Blog

Why We Can't Use Elasticsearch as Primary Datastore



If you deal with a lot of data and have limited resources, Elasticsearch is not a good option to rely upon. Elastic does not possess any safeguards in case of overrunning, and it gets effortless to exhaust resources.

However, if your maximum heap size if 4 GB and in case, Elastic asks for 4.1 GB during a bulk load, every previously loaded content will become corrupted.

Elastic is good as long as you work within the limited bounds of its intended usage. In particular situations, it doesn’t fail gracefully. But surely it is not a good idea to use it as your primary data store. For more reasons, read the points mentioned below.

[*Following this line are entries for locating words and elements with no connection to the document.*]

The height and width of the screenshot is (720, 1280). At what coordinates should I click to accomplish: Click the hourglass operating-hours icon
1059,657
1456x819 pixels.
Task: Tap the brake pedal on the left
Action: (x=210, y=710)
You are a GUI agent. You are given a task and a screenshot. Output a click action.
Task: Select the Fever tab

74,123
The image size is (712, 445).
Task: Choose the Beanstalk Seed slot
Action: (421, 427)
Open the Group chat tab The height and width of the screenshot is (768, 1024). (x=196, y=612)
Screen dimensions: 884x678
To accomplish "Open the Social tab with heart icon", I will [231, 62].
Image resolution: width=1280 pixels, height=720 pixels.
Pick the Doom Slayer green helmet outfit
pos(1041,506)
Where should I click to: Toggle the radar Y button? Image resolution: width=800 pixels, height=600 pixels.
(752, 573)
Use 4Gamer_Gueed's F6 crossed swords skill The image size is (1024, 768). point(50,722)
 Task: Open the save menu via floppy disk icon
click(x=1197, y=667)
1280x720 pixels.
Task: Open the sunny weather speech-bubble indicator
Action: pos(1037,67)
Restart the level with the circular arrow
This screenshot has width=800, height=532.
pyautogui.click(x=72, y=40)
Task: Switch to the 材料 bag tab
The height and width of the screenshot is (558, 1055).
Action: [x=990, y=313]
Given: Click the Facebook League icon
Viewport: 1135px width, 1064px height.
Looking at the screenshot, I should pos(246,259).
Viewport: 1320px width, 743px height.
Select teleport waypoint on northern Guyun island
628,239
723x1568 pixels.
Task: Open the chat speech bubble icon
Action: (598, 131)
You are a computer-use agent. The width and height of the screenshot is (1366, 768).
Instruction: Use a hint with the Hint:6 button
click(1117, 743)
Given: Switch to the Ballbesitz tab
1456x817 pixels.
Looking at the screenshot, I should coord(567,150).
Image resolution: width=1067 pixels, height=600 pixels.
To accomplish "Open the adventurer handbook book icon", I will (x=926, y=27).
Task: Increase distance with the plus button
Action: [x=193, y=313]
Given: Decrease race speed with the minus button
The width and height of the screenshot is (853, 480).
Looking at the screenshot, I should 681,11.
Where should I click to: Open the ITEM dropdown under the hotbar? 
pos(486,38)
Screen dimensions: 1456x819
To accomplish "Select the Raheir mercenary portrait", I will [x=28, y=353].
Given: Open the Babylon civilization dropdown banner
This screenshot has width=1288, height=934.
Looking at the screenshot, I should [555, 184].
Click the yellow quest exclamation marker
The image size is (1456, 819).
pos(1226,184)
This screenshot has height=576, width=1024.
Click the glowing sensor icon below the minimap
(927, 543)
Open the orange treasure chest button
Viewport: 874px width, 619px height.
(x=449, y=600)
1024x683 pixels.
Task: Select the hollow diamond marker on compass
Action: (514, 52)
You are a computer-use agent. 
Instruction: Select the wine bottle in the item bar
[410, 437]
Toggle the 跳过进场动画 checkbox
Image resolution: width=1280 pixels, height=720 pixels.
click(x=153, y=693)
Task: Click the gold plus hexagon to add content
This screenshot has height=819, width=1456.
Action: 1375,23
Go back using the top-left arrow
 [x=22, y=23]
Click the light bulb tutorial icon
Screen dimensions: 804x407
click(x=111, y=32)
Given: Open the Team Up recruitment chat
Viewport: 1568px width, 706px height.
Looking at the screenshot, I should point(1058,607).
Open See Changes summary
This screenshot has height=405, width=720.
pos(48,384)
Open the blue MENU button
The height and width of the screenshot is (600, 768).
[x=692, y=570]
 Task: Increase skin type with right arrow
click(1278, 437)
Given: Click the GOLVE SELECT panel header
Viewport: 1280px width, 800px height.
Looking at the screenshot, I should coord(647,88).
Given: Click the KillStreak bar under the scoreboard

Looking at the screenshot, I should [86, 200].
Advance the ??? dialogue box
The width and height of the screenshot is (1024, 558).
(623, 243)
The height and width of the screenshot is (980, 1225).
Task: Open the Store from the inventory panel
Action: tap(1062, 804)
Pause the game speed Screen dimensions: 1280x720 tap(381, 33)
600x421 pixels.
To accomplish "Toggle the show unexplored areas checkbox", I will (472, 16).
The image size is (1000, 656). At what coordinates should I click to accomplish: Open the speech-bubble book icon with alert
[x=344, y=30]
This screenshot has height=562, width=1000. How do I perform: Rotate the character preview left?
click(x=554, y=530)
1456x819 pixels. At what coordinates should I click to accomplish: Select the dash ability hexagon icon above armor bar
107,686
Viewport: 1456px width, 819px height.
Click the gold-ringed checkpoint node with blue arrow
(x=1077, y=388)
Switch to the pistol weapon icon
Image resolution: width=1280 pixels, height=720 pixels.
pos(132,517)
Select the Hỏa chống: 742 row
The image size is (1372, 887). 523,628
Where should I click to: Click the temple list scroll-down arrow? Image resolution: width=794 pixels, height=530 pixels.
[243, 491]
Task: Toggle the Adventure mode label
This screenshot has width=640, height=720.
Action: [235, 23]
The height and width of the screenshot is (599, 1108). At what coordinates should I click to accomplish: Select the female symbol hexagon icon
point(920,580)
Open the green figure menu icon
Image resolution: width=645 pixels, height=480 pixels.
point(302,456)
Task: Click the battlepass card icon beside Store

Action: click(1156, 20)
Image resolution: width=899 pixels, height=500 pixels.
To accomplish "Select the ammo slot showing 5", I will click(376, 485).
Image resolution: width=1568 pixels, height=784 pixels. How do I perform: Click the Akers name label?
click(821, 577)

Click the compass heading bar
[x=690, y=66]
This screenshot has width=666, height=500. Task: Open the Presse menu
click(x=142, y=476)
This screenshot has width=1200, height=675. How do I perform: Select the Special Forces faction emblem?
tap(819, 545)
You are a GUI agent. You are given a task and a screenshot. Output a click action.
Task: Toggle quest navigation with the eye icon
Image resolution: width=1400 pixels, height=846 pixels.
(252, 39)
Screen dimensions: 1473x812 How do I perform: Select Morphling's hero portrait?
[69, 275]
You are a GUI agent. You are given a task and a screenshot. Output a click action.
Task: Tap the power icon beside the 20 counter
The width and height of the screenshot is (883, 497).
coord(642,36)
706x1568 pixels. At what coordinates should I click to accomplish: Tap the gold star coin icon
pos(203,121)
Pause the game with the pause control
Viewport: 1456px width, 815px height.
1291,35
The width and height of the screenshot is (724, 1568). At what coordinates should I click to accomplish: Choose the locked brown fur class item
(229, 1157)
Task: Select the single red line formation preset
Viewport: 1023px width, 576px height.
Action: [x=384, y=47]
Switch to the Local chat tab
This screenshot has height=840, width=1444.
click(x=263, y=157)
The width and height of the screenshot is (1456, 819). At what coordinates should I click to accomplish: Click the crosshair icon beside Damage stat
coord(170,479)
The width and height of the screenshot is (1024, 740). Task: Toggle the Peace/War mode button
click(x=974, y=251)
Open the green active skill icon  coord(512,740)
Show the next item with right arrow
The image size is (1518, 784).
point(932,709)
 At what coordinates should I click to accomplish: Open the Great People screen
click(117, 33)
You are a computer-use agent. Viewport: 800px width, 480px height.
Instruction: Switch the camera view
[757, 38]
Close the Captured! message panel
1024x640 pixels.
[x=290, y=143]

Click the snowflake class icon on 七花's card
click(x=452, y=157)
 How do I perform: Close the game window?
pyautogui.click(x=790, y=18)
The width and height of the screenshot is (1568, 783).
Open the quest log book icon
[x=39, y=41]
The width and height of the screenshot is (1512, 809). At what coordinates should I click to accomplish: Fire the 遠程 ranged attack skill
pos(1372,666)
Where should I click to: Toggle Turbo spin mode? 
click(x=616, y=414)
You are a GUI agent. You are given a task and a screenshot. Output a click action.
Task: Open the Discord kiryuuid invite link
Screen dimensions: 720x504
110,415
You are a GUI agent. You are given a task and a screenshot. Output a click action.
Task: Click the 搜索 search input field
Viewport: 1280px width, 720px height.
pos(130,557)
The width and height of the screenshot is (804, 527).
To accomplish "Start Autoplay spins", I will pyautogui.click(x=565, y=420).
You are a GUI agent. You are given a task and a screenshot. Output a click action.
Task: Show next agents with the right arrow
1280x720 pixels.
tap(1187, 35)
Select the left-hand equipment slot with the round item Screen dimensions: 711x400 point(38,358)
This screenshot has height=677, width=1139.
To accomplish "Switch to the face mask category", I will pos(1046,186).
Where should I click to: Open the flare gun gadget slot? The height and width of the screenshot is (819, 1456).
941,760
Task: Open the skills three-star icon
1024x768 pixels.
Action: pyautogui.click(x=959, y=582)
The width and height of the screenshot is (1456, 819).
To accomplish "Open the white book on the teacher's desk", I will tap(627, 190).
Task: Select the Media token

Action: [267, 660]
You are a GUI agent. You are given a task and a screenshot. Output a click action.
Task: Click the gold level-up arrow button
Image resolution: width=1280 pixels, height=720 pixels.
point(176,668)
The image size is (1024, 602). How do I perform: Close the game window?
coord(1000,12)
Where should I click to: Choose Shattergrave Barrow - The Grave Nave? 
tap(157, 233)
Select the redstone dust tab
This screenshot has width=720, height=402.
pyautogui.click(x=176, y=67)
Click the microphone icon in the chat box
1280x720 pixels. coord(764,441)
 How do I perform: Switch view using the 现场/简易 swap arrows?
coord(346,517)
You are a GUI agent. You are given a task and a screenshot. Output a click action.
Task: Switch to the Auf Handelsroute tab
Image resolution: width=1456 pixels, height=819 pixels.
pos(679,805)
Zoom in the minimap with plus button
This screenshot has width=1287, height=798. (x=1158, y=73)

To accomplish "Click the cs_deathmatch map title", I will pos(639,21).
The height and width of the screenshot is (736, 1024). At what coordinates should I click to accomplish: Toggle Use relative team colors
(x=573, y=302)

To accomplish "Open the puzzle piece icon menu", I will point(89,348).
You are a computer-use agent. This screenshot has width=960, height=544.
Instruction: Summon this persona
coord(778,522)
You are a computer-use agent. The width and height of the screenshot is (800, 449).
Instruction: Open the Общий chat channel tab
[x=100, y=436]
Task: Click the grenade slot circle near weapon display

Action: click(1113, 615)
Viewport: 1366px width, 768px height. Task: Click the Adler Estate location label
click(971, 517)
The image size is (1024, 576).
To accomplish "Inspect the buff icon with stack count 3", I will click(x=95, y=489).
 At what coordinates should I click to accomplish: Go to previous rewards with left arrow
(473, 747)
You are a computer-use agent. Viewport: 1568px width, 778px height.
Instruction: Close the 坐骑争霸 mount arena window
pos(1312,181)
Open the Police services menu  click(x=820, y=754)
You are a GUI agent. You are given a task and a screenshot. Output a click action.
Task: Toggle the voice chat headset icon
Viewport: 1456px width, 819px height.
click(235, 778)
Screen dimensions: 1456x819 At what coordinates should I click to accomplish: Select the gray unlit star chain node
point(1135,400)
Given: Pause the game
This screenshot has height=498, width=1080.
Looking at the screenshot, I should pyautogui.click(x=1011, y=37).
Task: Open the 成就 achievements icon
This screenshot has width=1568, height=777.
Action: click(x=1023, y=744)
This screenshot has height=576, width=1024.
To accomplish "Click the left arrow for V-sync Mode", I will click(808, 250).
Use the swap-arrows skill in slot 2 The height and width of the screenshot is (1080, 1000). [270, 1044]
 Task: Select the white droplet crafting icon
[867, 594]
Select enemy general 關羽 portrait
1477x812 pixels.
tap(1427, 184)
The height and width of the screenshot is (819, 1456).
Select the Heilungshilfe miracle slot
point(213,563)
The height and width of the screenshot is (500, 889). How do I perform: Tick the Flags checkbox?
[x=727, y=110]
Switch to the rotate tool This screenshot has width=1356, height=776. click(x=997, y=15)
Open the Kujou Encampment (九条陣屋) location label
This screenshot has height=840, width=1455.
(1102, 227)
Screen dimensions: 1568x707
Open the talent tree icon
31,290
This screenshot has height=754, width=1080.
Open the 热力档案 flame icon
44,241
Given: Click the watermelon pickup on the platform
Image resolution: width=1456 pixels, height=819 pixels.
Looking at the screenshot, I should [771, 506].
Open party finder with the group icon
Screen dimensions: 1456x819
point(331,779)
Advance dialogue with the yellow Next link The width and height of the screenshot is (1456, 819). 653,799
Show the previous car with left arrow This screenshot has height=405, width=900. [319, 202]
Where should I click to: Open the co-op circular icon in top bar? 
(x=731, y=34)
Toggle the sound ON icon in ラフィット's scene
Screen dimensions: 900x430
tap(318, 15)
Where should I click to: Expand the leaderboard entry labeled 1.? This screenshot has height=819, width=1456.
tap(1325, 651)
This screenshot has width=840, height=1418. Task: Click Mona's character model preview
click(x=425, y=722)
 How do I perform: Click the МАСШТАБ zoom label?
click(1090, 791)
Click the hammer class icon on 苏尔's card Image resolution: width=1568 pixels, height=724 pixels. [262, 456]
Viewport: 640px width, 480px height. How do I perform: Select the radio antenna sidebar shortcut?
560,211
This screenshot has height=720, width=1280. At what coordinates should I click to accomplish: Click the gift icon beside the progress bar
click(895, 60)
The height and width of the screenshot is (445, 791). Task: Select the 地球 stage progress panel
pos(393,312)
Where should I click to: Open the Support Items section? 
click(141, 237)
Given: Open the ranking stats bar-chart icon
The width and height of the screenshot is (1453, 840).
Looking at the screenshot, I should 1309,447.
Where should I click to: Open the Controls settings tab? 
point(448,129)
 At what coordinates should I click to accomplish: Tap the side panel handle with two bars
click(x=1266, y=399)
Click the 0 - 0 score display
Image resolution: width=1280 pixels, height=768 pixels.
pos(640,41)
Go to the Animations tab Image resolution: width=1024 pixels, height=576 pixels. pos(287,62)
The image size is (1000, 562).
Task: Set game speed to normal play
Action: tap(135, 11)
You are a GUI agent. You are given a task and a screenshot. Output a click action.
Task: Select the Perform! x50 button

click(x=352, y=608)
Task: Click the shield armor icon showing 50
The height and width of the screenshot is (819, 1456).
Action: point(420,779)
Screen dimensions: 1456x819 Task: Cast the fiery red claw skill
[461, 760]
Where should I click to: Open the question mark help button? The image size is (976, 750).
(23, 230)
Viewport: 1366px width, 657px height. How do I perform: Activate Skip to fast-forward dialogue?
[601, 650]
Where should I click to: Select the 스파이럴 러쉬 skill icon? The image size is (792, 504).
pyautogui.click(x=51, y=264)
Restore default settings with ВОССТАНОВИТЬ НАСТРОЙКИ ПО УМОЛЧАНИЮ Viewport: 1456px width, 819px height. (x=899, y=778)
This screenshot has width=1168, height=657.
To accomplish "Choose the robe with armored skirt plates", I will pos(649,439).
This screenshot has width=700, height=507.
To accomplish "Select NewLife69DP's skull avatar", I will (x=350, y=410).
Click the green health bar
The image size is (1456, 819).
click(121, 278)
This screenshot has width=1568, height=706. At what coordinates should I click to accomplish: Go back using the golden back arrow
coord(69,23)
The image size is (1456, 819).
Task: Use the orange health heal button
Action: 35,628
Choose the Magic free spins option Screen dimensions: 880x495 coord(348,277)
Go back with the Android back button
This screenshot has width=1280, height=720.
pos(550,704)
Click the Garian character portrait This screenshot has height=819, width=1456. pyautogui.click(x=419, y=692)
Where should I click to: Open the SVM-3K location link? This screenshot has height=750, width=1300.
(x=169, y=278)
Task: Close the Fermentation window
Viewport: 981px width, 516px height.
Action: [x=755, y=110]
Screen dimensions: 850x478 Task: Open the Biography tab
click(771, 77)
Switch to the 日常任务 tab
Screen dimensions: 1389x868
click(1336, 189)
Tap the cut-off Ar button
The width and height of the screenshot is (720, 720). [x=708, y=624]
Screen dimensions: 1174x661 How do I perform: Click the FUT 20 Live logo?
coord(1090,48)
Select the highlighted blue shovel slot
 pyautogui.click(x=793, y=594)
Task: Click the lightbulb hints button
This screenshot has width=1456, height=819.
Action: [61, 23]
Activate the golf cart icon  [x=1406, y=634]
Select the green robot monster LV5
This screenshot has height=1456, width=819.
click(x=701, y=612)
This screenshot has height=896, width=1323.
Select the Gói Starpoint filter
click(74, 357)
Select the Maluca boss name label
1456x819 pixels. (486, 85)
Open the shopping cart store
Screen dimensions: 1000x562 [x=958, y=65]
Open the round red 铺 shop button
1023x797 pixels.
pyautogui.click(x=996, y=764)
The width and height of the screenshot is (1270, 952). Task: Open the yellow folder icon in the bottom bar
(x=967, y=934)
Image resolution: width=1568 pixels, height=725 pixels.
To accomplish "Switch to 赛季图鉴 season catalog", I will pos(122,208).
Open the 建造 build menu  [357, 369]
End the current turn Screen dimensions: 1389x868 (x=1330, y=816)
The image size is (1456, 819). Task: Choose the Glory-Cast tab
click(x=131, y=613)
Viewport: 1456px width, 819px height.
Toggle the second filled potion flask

  • Probably, you won’t benefit at all from it, if you don’t have a multi-node cluster. Documents are stored in indices across fragments of a cluster’s nodes. Indices possessing similar characteristics represent a collection of documents. In Elasticsearch consulting, a document is a JSON object consisting of various fields. And ES cannot scan all the documents serially and won’t be able to handle search queries because it will become too slow.
  • Since it stores documents of JSON, it is non-relational and schema-less. This means no migrations, no queries. Elasticsearch comes with certain restrictions.
  • Deep pagination is another problem. Elasticsearch needs much memory to paginate distant pages since it is distributed. Elasticsearch will search every document into the memory that you have asked for and then sort them and return the document you asked for. This doesn’t seem to be a good option when you are searching through a lot of files.
  • Documentation is written in a tutorial style. It is intended for people to use it precisely the way developers intend it to be. Lots of obscure uses are supported, but only in theory. In these cases, documentation is either hidden in the middle of documentation or non-existent. You will have no complaints if you just want to index some data and retrieve it later using straightforward queries. But if you wish to take pages out of complex SQL and turn it into Elasticsearch queries, you have to face some complications.
  • Default settings are something you shouldn’t take seriously in this context. Until you run into a significant problem, they tend to work misleadingly. For example, there is a default limit for the size of the buffer used for handling POST data that’s 100 MB. This is entirely unreasonable as it works fine on tiny test loads. Ignore the comment that pops up saying nodes= 3 is reasonable for systems more significant than one node if you have a multi-node cluster. Consider the comment useless here.
  • Security is everyone’s priority. And Elasticsearch does not provide one. It doesn’t provide any access or to control functionality or authentication. It allows anyone, having a connection to a cluster to make any requests. Also, there is no support available for transactions or processing on data manipulation.
Bottom Line

Despite the troubles as mentioned above that Elasticsearch will make you go through, if you are willing to deal with it, then certainly there’s no problem. But if you ask us, we would strongly recommend you to use something else if you deal with a large amount of data.